How can a bridging loan be used for property development?
While bridging loans can be effective in a range of applications, they are especially useful in the property development industry. The main advantages of bridging loans lend themselves well to this industry, allowing property developers fast access to flexible finance, perks that are invaluable in a competitive market. Moreover, using bridging loans in property development is easy, once you know how.
Naturally, obtaining bridging finance for your next development project starts with an application. In this application, you will outline the projected profitability of your project, along with a few other key details. Assuming your application is approved, your lender will place a lien on your collateral, which will be the project itself for this example, and you will receive the funds in short order. With the money, you can make a cash offer to the property seller, and purchase whatever materials and labour you require.
Have a thorough development plan
Next comes the development itself.

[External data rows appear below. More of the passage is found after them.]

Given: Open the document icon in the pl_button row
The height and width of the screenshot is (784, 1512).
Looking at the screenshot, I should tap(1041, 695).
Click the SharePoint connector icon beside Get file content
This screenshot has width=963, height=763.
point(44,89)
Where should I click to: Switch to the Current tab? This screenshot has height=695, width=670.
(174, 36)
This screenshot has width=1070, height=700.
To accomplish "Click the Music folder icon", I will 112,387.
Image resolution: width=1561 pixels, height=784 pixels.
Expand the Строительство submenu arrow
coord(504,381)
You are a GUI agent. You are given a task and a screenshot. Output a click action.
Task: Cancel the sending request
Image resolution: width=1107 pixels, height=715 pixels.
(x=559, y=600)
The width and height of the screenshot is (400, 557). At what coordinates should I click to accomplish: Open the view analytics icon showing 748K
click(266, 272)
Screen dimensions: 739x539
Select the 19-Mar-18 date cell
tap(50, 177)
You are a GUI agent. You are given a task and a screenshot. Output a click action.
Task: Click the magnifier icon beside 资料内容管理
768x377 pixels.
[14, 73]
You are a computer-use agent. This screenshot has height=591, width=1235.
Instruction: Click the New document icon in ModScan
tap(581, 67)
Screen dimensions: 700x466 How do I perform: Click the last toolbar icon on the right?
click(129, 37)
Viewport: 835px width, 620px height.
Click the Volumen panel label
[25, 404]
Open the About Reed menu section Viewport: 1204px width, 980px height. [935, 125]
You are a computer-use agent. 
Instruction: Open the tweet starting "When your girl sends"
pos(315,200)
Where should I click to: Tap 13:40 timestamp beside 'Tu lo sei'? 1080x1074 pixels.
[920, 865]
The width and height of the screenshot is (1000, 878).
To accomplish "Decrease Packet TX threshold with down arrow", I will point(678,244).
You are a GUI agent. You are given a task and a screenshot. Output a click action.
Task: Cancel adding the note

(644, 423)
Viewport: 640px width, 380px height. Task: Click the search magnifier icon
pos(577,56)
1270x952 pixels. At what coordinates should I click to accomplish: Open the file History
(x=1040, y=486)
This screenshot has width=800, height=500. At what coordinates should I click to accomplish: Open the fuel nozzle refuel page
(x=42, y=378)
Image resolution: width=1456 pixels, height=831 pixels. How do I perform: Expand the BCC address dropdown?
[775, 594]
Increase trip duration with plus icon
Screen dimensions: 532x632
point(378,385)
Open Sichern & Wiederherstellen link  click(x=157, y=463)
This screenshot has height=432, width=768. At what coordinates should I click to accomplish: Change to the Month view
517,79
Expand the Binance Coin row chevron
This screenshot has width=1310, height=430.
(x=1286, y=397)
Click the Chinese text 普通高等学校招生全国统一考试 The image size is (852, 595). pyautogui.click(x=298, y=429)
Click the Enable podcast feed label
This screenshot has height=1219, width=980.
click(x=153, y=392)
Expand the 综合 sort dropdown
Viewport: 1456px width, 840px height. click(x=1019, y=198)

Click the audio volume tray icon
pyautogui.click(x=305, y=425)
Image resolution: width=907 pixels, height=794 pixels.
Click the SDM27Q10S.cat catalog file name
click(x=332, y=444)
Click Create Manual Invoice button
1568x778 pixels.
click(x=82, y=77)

It pays, quite literally, to have a thorough development plan before taking out a bridging loan. Proper planning can make for a much quicker project, meaning you’ll end up paying less in interest due to decisive action. As bridging loan interest rates are fairly high, this is a good way to reduce costs somewhat. With this in mind, the development of your newly-acquired property should consider profitability and speed as its two main priorities.
Once your property is ready for sale, you can prepare to repay your bridging loan. In property development, repayment typically comes from the sale of the newly developed property. Developers will sell it off, repay the bridging loan, and hopefully have made a profit for their effort. However, this is not the only way to repay a bridging loan.
If you have secured your loan against another asset, such as a property you don’t intend to sell, then refinancing is a viable option. In this case, you could obtain a mortgage for the property, or another similar form of finance, and use it to repay your bridging loan. This is a common alternative method of repaying a bridging loan, and is appropriate for when you require a long-term solution. Note that if you do intend to use this method, sooner is better, as you will avoid paying the relatively high bridging loan interest rates.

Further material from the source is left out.